Grand Theft Auto: Chinatown Wars HD: Not The Masterpiece It Could Have Been
|App Name:||Grand Theft Auto: Chinatown Wars HD|
|Publisher(s):||Rockstar Games, Inc.|
After just finishing playing Gameloft’s Gangstar, moving on to GTA: Chinatown Wars HD felt like a natural progression. Rockstar’s reputation and the solid history of the Grand Theft Auto franchise on consoles and handhelds alike led me to expect a solid product on iPad. And that’s what I got. A solid effort. Nothing more, nothing less. The iPad version of Chinatown Wars feels like a game that is within arms reach of greatness, but handcuffed by a few unfortunate limitations. These flaws are especially apparent after having played Gangstar on iPhone, a game which somehow manages to do a better job of simulating open-world crime despite its shoddy visuals and clumsy story . . . GTA certainly isn’t without its strengths. Rockstar has given us a big, complex game with some great visuals and a nicely-woven story. It succeeds in some places where Gangstar fails, but ultimately does little to really stand out.

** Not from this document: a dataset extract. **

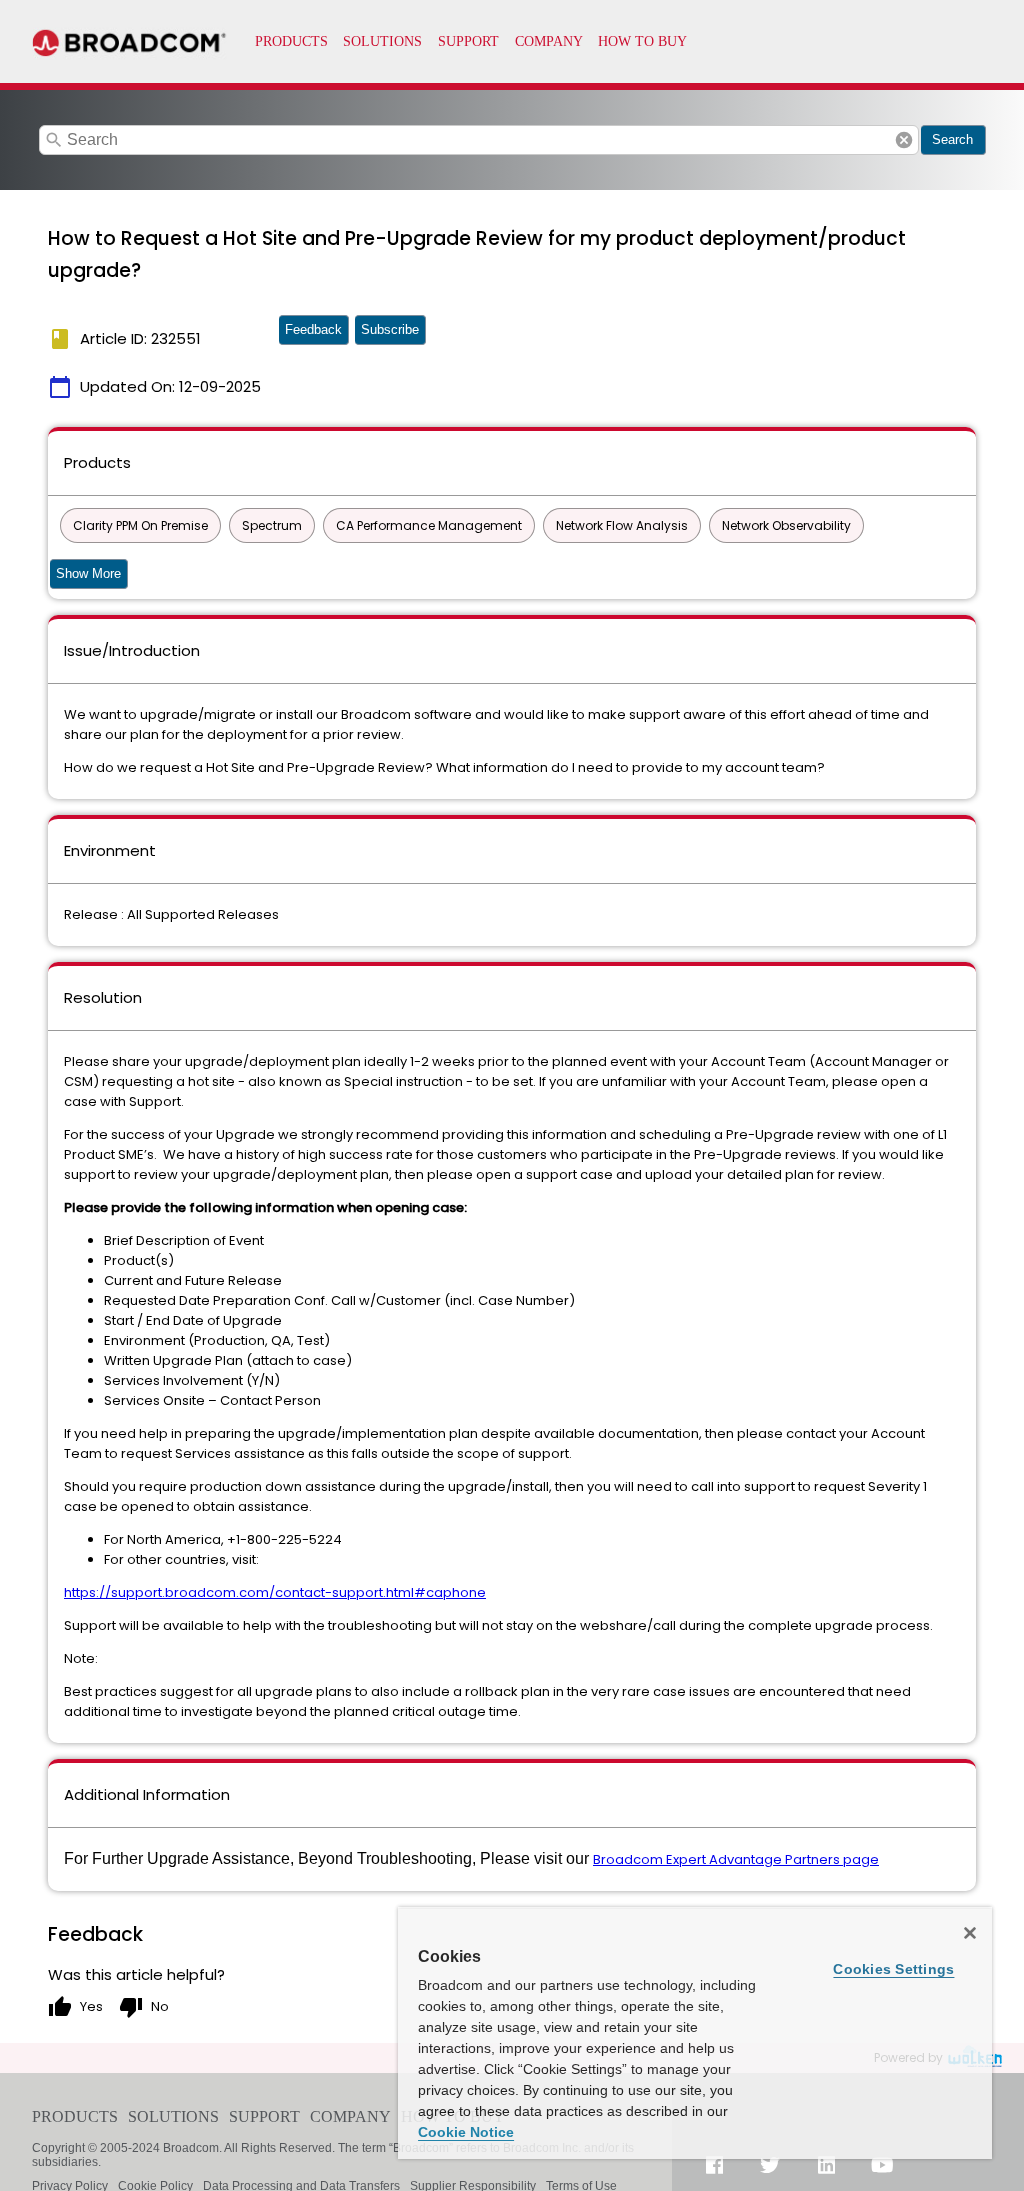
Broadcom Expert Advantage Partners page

This time around, you come to Liberty City as Huang Lee, a young man whose father has just died, and must leave his homeland to ensure that his family stays in control of the triad Gang in Liberty City. At the center of this story are a corrupt uncle and an ancient sword that must be delivered if the Lee name isn’t going to be trashed amongst the major players of organized crime . . . The story is adequately layered, and populated with enough colorful characters that fit the mold of eccentricity we expect from Rockstar and GTA. In a major contrast to Gangstar, there is no voice acting. Instead, we see cut scenes as mere slides with text at the bottom. Call it style or what have you, but this method isn’t as engaging as true cut scenes and voices. But even so, Rockstar displays their mastery of story with the complexity of the plot, which shows a clear upper hand over Gameloft’s best efforts.
The gameplay and controls are where the real flaws start to show. As usual for this type of third person setting, a joystick on the left controls your player’s movement on foot, while punch, jump, and action buttons are all on the right. Shooting weapons simply requires that you turn in the general direction of the enemy, and the gun will auto lock. Some bullets will be wasted, but you’ll ultimately take out the target. It’s a sufficient mechanic, but leaves you feeling less in control than with with Gangstar’s gun fighting . . . On that same note, Rockstar should take a cue from their imitators and do away with the left/right arrows for controlling vehicles. How about tilt controls or a digital steering wheel? The directional arrows result in a lot of banging around while trying to chase down an enemy or escape the cops, and this distracts from the experience.
The visuals are Rockstar’s greatest strength in this iPad port. The big screen is a great home for the glossy, slick graphics that are far and above any other open-world game of this scope. But even here the developers didn’t take full advantage of what would seem to be at their fingertips. The third-person perspective offered by Chinatown Wars doesn’t allow you to touch the screen and adjust the viewing pane. Instead, we’re stuck with the top-down view, and never get a chance to look up at the building or take in the expansive city on a larger level. Again, I’m reminded of Gangstar, and left missing the ability to soak in the city by moving my head and eyes around at will.
There’s no question that Rockstar knows what they’re doing and tapped into some great ideas with Chinatown Wars. The small windows that pop up when you need to accomplish an action like breaking a window, hot wiring a car, or making a molotov cocktail are a great touch, as is the drug selling system and the depth afforded by your PDA’s capabilities. But what’s it all for if the game falls short in action? Driving is a big part of GTA, and so is looking at your surroundings. On these counts, I’ll take Gangstar. Chinatown Wars HD is definitely worth playing for enthusiasts, who can expect to find all the detail, glamour, and level of explicit content they’ve come to expect. But for now, GTA on iPad isn’t the final word for open-world crime on iOS, which is what we might have expected . . . Unfortunately, we’re still waiting for that.